Document text:

>> START

1. Scope
These Terms and Conditions of Sale ("Terms") set out the conditions applicable to the services and SaaS platform provided by Callkom, a French SAS registered under number 942 593 021, head office 96 rue Paradis, 13006 Marseille, intra-EU VAT FR58942593021, to its professional clients (the "Client").
The Client acknowledges acting as a professional; consumer-protection provisions do not apply. Any order, subscription or acceptance of a quote implies full and unreserved acceptance of these Terms, which prevail over any other document issued by the Client.
2. Scope of the engagement
Engagements are strictly limited to the quote, purchase order, commercial proposal or description of the SaaS plan subscribed. They consist mainly of granting access to the platform, providing and operating the AI agents, ensuring the technical operation of the service and, where applicable, the integration, configuration, training or support services provided. Any request outside the initial scope is subject to prior written agreement.
3. Provider's obligations
The Provider is subject to a best-efforts obligation: an accessible, functional platform, the ability to create and run AI agents, delivery of outputs, and reasonable security and continuity. AI agents rely on statistical models and may vary; the Provider is not bound by an obligation of result and does not guarantee the achievement of commercial objectives, nor the legal compliance of scripts defined by the Client. Standard support is provided by email and ticketing, Monday to Friday 9am–6pm (head-office local time), excluding public holidays.

>> END

Given task 1: Substitute "work order" for "purchase order" and write out the stretch of the terms of sale from "2. Scope of" through "prior written agreement.".
Given task 2: According to the terms of sale, when is standard support provided?

Information supplied:
>> START

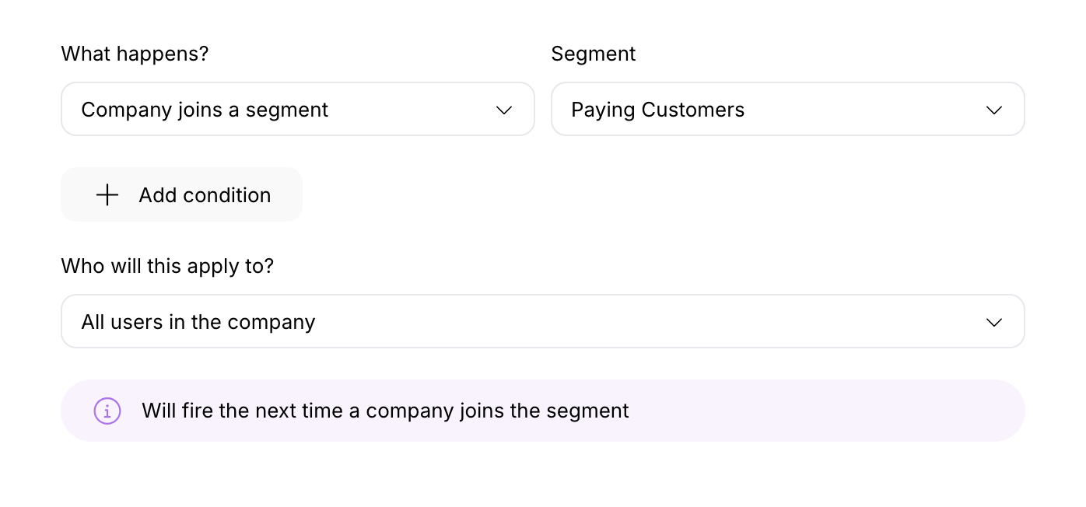
Task: Select the Segment column header
Action: [x=594, y=53]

>> END

Finished answer 1:
2. Scope of the engagement
Engagements are strictly limited to the quote, work order, commercial proposal or description of the SaaS plan subscribed. They consist mainly of granting access to the platform, providing and operating the AI agents, ensuring the technical operation of the service and, where applicable, the integration, configuration, training or support services provided. Any request outside the initial scope is subject to prior written agreement.

Finished answer 2: Monday to Friday, 9am–6pm head-office local time, excluding public holidays.